Recurrent Neural Network Language Models Always Learn English-Like
Relative Clause Attachment
- URL: http://arxiv.org/abs/2005.00165v3
- Date: Thu, 7 May 2020 15:21:58 GMT
- Title: Recurrent Neural Network Language Models Always Learn English-Like
Relative Clause Attachment
- Authors: Forrest Davis and Marten van Schijndel
- Abstract summary: We compare model performance in English and Spanish to show that non-linguistic biases in RNN LMs advantageously overlap with syntactic structure in English but not Spanish.
English models may appear to acquire human-like syntactic preferences, while models trained on Spanish fail to acquire comparable human-like preferences.
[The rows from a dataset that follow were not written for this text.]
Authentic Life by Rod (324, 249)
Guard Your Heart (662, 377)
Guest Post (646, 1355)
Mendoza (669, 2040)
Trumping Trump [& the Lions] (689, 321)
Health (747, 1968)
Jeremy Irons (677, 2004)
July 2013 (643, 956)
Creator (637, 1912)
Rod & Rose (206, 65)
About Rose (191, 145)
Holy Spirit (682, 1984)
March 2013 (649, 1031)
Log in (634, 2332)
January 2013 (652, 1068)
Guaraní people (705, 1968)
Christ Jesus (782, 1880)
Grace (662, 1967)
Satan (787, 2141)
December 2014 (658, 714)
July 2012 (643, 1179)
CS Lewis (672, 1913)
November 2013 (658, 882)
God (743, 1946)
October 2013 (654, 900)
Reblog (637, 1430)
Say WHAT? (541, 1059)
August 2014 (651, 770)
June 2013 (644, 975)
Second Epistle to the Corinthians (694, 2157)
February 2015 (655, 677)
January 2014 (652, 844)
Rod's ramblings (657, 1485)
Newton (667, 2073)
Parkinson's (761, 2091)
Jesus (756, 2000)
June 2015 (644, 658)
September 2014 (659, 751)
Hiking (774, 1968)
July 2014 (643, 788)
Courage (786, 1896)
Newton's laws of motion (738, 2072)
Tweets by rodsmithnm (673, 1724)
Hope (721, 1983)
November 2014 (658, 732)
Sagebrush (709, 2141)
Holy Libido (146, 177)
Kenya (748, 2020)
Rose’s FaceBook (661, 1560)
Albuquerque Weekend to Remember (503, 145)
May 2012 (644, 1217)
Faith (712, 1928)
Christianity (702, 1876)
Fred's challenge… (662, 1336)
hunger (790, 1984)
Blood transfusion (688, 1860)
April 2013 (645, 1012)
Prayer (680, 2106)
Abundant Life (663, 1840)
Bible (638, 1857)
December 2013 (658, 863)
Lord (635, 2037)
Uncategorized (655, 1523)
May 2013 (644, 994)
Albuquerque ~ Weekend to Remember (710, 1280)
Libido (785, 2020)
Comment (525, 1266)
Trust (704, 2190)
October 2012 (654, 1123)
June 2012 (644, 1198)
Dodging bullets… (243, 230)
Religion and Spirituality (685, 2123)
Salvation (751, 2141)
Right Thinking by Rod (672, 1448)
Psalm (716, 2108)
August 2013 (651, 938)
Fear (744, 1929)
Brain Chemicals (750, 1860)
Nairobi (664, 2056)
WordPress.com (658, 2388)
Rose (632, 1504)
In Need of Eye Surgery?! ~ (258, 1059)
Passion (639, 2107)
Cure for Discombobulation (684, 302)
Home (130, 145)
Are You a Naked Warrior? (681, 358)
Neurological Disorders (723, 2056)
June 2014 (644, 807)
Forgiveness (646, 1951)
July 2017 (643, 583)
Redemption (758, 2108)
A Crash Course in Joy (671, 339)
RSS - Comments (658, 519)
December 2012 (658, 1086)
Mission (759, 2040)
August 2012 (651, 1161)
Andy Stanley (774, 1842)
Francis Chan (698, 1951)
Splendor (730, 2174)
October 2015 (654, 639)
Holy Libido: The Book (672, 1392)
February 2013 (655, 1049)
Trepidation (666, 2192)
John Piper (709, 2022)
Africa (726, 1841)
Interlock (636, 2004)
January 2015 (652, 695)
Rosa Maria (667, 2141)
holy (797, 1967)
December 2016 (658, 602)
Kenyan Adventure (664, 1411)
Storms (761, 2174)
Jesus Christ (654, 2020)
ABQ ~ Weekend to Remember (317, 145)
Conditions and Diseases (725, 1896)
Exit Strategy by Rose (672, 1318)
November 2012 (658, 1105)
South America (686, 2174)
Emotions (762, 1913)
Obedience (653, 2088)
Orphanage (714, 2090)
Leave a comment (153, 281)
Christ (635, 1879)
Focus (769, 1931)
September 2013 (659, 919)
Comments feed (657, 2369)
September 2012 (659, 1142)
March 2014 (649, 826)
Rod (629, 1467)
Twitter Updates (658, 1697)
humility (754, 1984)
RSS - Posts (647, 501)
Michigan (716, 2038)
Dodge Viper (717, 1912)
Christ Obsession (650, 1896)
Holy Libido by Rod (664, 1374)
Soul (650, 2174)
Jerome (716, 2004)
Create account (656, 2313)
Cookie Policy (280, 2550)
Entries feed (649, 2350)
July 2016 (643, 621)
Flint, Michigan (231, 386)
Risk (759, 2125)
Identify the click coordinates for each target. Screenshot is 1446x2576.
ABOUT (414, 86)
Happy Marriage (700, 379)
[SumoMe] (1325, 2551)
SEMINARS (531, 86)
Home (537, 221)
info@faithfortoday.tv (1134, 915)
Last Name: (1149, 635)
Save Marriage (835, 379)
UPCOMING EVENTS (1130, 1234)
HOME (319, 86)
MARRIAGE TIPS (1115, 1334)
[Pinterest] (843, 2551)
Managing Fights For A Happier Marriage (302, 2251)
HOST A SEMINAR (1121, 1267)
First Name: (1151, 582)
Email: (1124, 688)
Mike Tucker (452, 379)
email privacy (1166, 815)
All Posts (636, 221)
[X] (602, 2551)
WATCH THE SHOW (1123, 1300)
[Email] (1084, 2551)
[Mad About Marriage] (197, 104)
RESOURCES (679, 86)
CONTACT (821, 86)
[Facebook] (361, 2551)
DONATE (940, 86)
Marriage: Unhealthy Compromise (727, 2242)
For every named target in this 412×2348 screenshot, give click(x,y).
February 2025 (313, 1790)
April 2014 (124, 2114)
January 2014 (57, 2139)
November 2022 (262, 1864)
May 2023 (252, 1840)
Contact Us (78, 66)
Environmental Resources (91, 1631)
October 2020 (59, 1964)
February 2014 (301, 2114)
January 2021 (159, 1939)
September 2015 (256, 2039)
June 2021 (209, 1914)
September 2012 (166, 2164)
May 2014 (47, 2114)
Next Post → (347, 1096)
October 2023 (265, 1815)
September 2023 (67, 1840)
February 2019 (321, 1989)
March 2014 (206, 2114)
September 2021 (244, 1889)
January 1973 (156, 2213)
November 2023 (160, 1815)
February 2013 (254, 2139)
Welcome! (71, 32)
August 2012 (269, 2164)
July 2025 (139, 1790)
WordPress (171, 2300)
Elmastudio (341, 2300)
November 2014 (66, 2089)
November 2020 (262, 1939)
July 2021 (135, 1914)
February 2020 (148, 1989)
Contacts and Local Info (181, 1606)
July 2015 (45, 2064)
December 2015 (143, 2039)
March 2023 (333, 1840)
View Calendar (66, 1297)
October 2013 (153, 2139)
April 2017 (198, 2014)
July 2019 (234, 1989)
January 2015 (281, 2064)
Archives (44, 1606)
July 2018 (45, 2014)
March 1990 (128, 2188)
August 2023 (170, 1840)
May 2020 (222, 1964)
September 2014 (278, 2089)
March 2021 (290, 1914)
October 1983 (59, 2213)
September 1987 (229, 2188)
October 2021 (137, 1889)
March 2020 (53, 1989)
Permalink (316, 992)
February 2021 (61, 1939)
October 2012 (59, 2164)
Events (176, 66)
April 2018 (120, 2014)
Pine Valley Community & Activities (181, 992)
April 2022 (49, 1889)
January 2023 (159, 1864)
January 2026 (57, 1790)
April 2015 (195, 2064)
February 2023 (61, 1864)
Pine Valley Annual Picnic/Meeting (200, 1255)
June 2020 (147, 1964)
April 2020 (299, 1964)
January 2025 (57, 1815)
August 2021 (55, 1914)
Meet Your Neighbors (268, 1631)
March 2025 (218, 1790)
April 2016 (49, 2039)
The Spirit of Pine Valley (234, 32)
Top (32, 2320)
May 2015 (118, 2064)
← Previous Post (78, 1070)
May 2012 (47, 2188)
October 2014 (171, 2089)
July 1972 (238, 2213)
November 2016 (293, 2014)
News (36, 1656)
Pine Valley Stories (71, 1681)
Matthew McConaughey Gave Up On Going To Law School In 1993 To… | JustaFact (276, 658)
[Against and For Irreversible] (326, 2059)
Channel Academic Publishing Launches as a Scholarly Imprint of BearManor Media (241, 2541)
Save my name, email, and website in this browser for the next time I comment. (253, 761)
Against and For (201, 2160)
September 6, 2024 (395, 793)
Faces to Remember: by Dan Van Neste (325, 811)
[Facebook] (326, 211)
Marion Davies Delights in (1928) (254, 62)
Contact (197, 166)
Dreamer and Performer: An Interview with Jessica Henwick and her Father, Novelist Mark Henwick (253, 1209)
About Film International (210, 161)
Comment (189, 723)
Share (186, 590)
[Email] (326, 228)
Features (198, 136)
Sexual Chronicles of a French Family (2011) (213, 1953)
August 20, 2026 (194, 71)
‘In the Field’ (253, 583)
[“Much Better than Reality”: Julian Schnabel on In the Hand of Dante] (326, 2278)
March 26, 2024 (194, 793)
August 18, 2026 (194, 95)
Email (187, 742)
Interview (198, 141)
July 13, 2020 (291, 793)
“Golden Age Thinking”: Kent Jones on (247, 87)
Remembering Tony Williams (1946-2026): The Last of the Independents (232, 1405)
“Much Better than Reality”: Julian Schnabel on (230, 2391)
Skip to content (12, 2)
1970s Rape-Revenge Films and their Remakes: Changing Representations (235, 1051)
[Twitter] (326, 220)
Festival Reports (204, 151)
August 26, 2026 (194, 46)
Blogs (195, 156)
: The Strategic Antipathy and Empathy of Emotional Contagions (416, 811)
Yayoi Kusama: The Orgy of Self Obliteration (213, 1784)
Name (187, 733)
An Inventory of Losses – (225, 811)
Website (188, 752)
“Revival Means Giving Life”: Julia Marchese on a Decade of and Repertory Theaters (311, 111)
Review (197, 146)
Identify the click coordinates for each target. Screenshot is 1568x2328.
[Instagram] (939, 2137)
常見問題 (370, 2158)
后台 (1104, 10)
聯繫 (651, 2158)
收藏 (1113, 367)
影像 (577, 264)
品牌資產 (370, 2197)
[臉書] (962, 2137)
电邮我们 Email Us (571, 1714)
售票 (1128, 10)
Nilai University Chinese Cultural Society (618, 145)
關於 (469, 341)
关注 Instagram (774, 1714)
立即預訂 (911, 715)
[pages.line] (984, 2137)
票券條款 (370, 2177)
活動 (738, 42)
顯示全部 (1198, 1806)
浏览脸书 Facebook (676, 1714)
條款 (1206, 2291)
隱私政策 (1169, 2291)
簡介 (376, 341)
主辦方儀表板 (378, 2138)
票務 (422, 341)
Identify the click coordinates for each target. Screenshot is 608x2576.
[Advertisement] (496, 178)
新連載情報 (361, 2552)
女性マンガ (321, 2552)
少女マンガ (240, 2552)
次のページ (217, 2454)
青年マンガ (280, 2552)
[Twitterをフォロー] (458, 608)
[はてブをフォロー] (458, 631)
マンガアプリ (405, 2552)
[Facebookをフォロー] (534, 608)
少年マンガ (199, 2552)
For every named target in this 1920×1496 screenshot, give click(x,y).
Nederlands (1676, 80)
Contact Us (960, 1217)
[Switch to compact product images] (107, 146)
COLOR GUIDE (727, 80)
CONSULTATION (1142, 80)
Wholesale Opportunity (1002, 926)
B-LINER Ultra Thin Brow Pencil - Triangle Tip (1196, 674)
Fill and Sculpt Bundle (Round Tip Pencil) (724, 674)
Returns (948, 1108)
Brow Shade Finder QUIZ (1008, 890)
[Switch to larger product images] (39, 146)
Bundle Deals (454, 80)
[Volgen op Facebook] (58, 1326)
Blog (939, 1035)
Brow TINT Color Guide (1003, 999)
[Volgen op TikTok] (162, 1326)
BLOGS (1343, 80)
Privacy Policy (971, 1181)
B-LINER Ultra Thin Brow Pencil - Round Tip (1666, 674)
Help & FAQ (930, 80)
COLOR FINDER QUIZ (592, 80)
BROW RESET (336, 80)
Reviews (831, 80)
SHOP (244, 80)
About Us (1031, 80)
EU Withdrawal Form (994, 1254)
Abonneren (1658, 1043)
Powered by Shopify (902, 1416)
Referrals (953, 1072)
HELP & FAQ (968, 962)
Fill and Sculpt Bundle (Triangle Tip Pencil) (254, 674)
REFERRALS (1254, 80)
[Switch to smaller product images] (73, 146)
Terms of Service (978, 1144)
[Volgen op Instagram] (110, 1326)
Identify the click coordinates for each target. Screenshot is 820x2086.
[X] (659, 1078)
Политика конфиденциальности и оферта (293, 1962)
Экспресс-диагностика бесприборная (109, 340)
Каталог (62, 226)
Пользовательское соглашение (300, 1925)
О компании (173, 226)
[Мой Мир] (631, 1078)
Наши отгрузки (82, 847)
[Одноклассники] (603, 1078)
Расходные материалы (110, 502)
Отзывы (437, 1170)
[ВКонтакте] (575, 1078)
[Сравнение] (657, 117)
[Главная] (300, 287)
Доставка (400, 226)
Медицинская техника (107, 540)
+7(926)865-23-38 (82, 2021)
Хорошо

- Score: 17.995905582226463
- License: http://arxiv.org/licenses/nonexclusive-distrib/1.0/
- Abstract: A standard approach to evaluating language models analyzes how models assign
probabilities to valid versus invalid syntactic constructions (i.e. is a
grammatical sentence more probable than an ungrammatical sentence). Our work
uses ambiguous relative clause attachment to extend such evaluations to cases
of multiple simultaneous valid interpretations, where stark grammaticality
differences are absent. We compare model performance in English and Spanish to
show that non-linguistic biases in RNN LMs advantageously overlap with
syntactic structure in English but not Spanish. Thus, English models may appear
to acquire human-like syntactic preferences, while models trained on Spanish
fail to acquire comparable human-like preferences. We conclude by relating
these results to broader concerns about the relationship between comprehension
(i.e. typical language model use cases) and production (which generates the
training data for language models), suggesting that necessary linguistic biases
are not present in the training signal at all.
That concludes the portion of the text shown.